### Exercise
Using the data beneath this instruction, retype only the lines from the one that contains "编码器电缆 (154, 809)" down to the one that contains "Politique de confidentialité", both included, exactly as they appear.

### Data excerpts
————————

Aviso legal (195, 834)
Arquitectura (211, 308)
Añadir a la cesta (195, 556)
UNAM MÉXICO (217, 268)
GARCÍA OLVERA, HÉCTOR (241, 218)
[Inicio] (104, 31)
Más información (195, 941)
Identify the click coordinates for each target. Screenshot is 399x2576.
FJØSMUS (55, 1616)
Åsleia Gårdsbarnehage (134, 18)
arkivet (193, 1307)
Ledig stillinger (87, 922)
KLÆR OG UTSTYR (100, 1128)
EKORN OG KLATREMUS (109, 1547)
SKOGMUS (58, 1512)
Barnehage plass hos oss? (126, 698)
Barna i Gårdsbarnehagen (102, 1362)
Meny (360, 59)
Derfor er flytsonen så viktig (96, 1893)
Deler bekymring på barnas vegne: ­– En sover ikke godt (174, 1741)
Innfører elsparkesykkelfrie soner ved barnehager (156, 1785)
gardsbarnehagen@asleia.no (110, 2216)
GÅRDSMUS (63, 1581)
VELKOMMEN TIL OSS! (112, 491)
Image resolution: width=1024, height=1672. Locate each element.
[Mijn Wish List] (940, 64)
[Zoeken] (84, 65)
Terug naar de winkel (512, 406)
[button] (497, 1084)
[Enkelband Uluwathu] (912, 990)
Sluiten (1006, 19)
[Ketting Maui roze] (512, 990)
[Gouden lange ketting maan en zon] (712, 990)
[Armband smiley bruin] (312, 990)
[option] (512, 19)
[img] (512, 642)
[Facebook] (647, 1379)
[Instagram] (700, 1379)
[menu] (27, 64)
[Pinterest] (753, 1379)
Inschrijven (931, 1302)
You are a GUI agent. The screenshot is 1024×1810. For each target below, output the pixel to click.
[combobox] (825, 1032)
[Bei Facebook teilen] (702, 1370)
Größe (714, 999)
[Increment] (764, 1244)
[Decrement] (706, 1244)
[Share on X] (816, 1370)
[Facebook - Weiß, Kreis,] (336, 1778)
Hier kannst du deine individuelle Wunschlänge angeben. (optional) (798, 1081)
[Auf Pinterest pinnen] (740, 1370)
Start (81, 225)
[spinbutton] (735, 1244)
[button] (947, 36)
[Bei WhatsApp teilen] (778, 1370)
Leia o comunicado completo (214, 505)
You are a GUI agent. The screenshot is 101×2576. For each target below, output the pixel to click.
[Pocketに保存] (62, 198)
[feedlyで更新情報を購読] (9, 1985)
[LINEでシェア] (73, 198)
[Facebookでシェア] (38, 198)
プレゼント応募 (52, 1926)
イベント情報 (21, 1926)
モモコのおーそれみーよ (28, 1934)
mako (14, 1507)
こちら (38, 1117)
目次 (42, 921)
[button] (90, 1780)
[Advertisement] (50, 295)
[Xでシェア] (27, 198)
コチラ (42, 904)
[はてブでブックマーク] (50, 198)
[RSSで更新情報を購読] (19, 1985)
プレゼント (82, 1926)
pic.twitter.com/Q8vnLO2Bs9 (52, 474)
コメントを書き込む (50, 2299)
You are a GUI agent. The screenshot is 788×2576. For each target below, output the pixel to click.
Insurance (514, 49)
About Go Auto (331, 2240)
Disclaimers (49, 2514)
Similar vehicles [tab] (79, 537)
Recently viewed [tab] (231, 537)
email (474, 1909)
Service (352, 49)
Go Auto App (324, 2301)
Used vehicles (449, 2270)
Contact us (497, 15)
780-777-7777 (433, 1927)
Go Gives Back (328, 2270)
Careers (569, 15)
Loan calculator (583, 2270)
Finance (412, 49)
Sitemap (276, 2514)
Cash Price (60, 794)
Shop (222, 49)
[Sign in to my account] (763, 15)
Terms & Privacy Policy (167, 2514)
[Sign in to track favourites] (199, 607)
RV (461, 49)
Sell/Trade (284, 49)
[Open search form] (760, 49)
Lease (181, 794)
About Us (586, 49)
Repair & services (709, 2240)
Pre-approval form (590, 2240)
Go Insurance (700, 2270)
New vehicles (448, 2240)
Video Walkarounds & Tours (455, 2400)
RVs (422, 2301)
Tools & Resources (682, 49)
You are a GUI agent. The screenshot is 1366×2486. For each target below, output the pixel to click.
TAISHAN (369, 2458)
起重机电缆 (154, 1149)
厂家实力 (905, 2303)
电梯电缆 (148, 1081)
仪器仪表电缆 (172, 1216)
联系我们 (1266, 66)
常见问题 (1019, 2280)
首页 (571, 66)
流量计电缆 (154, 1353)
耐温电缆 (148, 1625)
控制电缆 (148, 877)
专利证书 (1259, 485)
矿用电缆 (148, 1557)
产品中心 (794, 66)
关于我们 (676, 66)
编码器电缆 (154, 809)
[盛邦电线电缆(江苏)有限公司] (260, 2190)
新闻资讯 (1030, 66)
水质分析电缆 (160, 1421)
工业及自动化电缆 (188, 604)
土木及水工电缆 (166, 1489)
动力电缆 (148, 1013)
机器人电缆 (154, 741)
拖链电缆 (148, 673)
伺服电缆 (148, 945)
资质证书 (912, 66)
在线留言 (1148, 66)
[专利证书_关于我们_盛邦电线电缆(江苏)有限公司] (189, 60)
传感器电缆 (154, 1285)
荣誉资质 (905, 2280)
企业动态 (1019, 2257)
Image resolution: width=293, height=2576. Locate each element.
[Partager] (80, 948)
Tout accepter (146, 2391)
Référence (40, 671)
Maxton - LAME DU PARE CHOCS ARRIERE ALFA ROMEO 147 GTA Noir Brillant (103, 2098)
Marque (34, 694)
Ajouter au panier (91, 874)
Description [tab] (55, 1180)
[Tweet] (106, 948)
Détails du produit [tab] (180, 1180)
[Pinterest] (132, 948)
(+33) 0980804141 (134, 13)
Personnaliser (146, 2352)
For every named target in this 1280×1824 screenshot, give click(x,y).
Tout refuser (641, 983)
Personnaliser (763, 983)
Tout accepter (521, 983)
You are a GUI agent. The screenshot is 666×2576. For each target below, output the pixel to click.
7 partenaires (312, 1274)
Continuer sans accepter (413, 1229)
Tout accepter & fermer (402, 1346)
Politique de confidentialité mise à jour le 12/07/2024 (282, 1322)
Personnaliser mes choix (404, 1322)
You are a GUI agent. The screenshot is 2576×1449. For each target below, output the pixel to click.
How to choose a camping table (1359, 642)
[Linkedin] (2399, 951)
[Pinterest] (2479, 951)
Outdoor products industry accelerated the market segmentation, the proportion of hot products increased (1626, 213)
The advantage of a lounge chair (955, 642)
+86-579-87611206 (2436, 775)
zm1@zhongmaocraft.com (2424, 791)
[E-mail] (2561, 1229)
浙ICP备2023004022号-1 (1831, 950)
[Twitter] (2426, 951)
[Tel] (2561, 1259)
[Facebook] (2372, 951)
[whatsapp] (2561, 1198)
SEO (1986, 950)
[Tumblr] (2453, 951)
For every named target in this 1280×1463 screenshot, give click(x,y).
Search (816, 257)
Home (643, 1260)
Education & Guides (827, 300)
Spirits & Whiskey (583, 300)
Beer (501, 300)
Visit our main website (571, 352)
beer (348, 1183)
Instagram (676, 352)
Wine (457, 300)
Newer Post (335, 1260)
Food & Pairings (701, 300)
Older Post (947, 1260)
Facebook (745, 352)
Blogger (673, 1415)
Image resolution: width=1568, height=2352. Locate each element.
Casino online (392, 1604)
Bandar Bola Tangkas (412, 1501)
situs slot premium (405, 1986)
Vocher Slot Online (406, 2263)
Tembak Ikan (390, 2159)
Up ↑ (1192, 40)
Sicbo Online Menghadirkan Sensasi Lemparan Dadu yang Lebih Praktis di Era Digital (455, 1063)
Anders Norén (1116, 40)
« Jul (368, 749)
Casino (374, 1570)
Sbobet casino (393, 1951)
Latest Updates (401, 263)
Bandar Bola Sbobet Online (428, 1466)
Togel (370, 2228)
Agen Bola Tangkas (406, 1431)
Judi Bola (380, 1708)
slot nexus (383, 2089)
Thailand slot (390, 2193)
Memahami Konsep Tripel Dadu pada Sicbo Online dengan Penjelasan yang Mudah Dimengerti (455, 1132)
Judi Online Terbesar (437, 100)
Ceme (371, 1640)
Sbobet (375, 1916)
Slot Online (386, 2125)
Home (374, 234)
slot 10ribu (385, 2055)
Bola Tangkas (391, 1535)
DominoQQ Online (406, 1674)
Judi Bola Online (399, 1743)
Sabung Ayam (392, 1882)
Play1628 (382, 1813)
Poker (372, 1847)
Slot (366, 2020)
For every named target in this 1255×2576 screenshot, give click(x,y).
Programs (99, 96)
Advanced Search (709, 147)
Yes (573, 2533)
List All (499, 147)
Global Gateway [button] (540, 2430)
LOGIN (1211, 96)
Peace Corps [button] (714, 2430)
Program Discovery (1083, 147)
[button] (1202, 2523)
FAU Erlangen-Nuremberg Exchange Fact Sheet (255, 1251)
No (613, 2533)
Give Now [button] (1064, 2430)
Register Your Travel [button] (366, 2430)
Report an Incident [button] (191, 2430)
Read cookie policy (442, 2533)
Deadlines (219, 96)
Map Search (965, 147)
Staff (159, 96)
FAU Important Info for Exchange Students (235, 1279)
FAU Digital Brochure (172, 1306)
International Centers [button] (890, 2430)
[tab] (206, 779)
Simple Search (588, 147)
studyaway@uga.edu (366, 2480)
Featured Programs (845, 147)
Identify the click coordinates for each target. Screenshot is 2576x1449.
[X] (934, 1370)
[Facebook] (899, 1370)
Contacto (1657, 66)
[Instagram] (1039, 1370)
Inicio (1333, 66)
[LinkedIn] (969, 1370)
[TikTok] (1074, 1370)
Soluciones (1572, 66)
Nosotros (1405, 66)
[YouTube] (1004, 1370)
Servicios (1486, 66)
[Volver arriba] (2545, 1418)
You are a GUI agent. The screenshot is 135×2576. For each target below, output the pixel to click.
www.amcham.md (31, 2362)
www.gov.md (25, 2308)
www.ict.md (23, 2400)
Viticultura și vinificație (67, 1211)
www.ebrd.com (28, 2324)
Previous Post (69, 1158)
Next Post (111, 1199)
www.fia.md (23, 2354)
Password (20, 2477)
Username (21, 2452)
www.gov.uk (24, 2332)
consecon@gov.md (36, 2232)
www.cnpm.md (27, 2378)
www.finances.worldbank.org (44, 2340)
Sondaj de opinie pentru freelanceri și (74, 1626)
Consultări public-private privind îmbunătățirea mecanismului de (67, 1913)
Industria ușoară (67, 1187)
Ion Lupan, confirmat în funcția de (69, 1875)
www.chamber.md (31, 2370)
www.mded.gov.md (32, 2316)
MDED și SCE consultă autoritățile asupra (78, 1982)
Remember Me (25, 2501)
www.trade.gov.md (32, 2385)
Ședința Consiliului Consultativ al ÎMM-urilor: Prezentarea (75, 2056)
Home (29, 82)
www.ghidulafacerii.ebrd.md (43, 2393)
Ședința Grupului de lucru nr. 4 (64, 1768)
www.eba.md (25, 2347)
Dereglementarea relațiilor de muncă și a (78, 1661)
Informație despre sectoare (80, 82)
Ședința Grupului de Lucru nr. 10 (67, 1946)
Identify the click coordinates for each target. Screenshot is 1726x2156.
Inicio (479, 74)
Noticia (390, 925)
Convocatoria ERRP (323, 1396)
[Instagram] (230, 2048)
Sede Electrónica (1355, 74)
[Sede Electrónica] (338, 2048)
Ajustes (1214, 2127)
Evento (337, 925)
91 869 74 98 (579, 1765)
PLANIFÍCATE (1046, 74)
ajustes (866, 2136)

————————

### Response box
编码器电缆 (154, 809)
[盛邦电线电缆(江苏)有限公司] (260, 2190)
新闻资讯 (1030, 66)
水质分析电缆 (160, 1421)
工业及自动化电缆 (188, 604)
土木及水工电缆 (166, 1489)
动力电缆 (148, 1013)
机器人电缆 (154, 741)
拖链电缆 (148, 673)
伺服电缆 (148, 945)
资质证书 (912, 66)
在线留言 (1148, 66)
[专利证书_关于我们_盛邦电线电缆(江苏)有限公司] (189, 60)
传感器电缆 (154, 1285)
荣誉资质 (905, 2280)
企业动态 (1019, 2257)
Image resolution: width=293, height=2576. Locate each element.
[Partager] (80, 948)
Tout accepter (146, 2391)
Référence (40, 671)
Maxton - LAME DU PARE CHOCS ARRIERE ALFA ROMEO 147 GTA Noir Brillant (103, 2098)
Marque (34, 694)
Ajouter au panier (91, 874)
Description [tab] (55, 1180)
[Tweet] (106, 948)
Détails du produit [tab] (180, 1180)
[Pinterest] (132, 948)
(+33) 0980804141 (134, 13)
Personnaliser (146, 2352)
For every named target in this 1280×1824 screenshot, give click(x,y).
Tout refuser (641, 983)
Personnaliser (763, 983)
Tout accepter (521, 983)
You are a GUI agent. The screenshot is 666×2576. For each target below, output the pixel to click.
7 partenaires (312, 1274)
Continuer sans accepter (413, 1229)
Tout accepter & fermer (402, 1346)
Politique de confidentialité mise à jour le 12/07/2024 (282, 1322)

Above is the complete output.